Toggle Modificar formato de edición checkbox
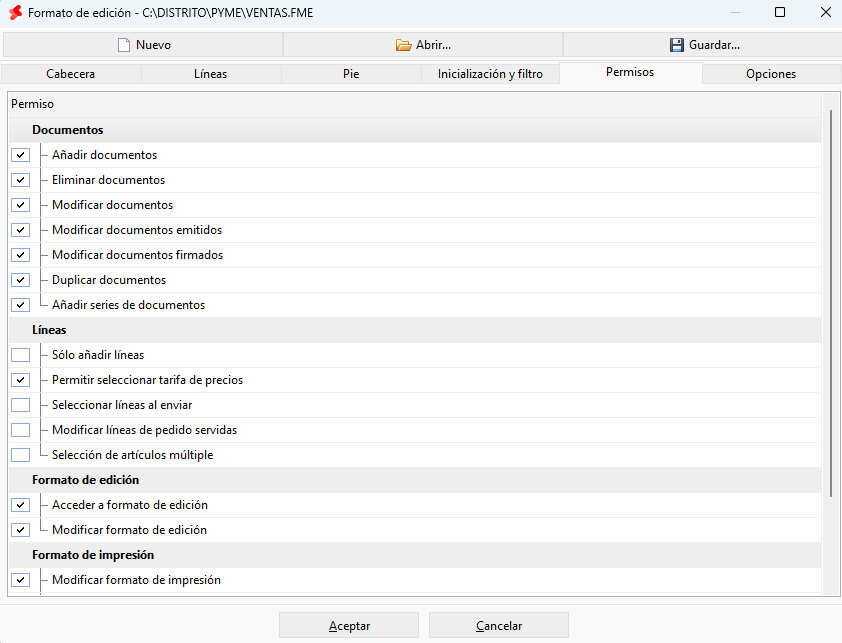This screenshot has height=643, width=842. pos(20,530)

==

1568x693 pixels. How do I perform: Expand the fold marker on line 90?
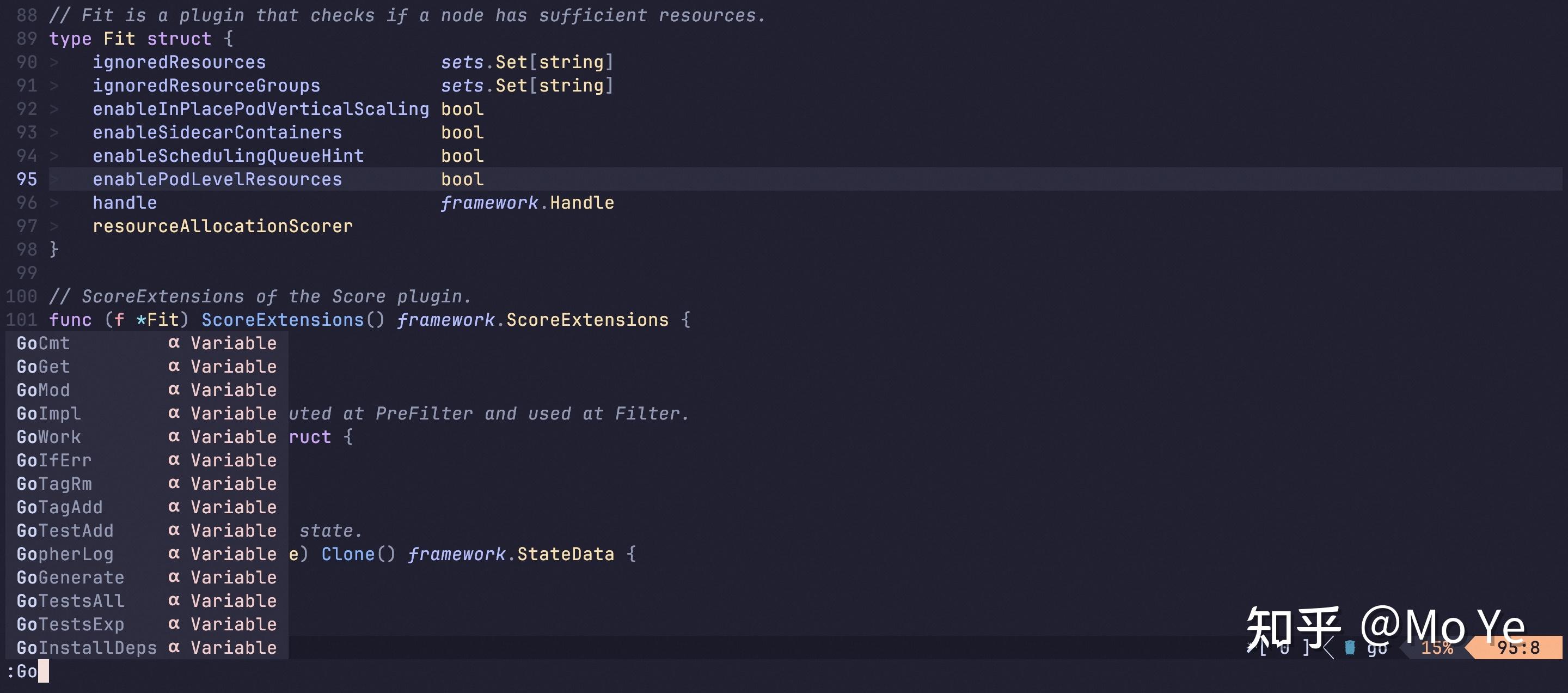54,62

--

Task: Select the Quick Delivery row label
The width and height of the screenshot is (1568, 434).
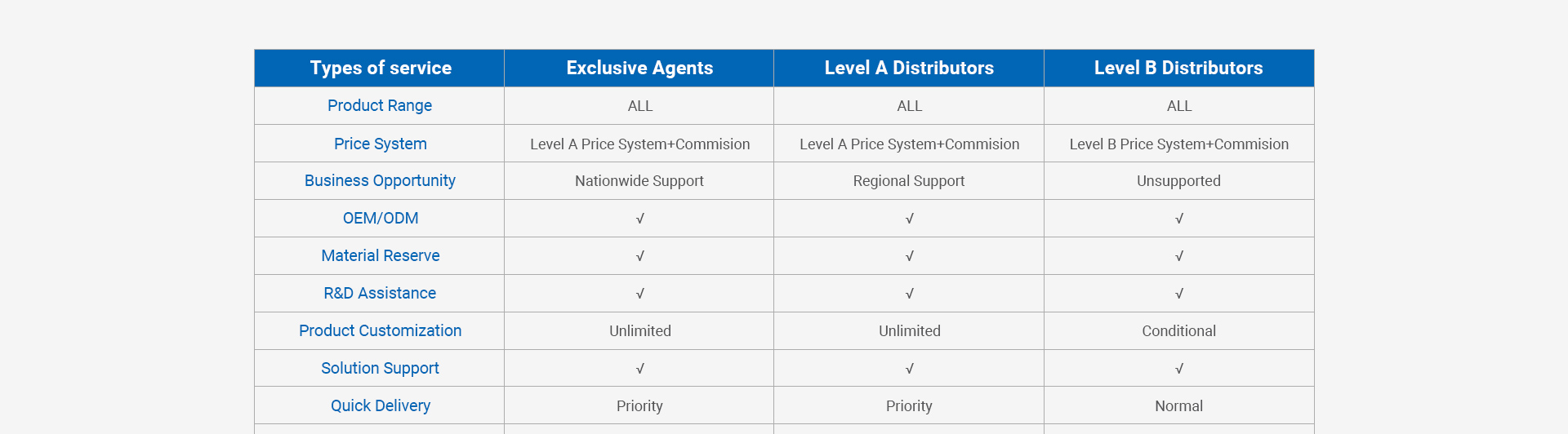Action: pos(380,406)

**WORK TO BE COMPLETED:**
Copy out the entries verbatim, starting at the line that contains "Task: Select the Quick Delivery row label" and ending after the line that contains "Action: pos(380,406)". Leave the pictures out.

**THE RESPONSE:**
Task: Select the Quick Delivery row label
The width and height of the screenshot is (1568, 434).
Action: pos(380,406)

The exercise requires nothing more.